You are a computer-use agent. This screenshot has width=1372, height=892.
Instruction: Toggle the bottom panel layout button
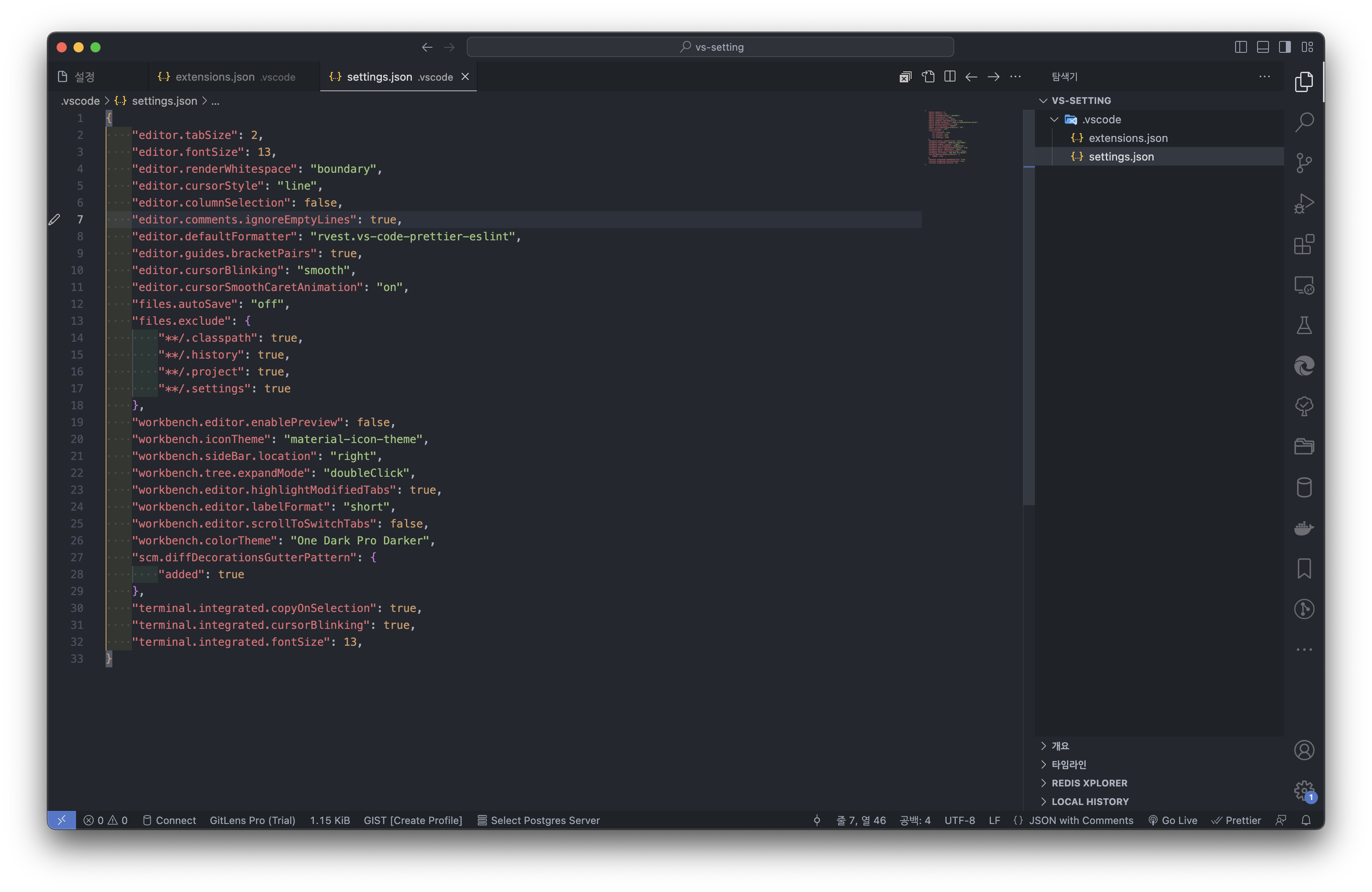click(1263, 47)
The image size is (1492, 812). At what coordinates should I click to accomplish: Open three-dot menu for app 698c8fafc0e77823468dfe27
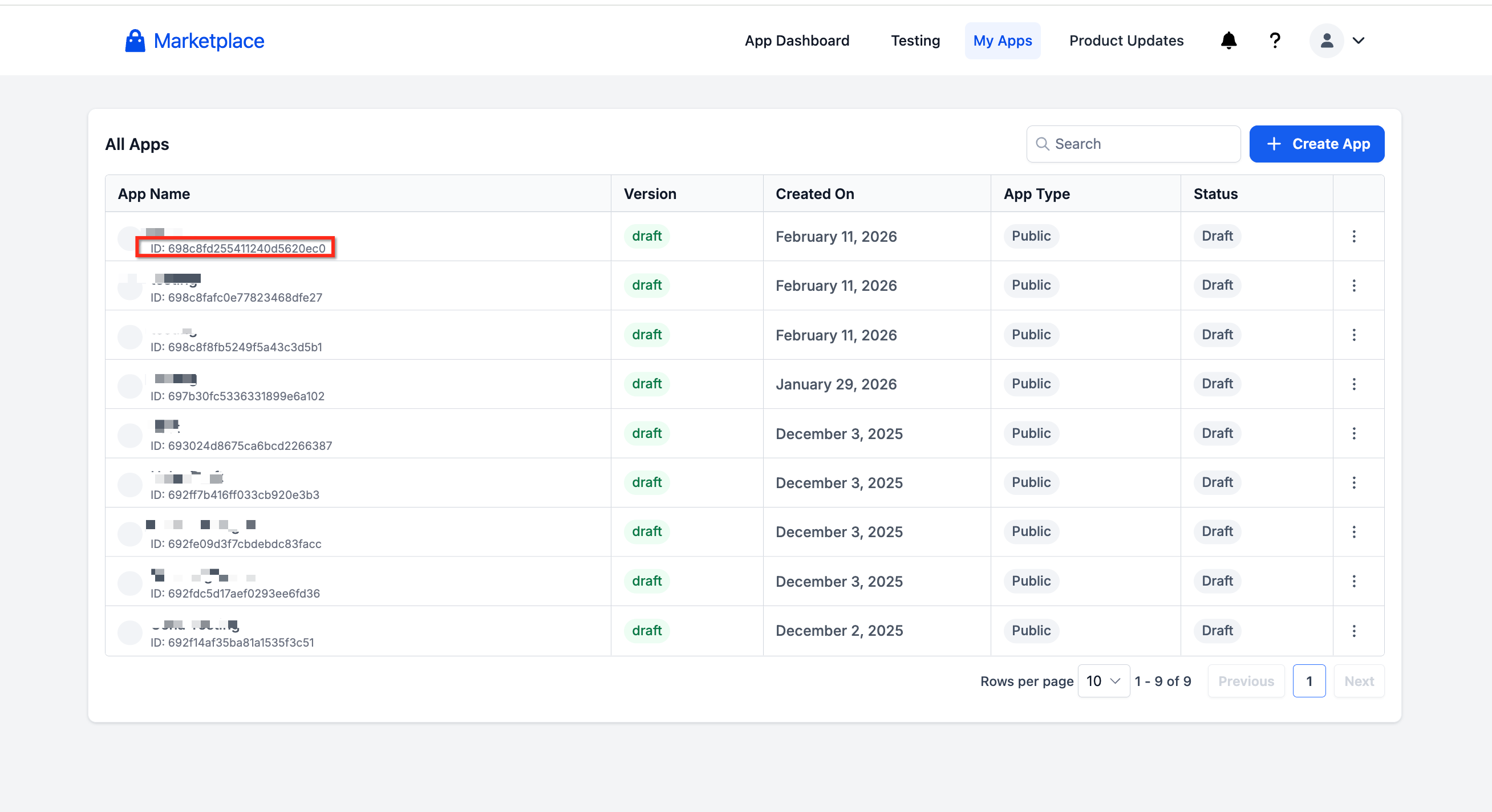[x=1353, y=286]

☆ ☆ ☆ ☆ ☆

About this task: Your output should be the records above, duplicated exactly and picture-free.

The completed task:
You are a computer-use agent. This screenshot has width=1372, height=892.
Instruction: Toggle the bottom panel layout button
click(1263, 47)
The image size is (1492, 812). At what coordinates should I click to accomplish: Open three-dot menu for app 698c8fafc0e77823468dfe27
[x=1353, y=286]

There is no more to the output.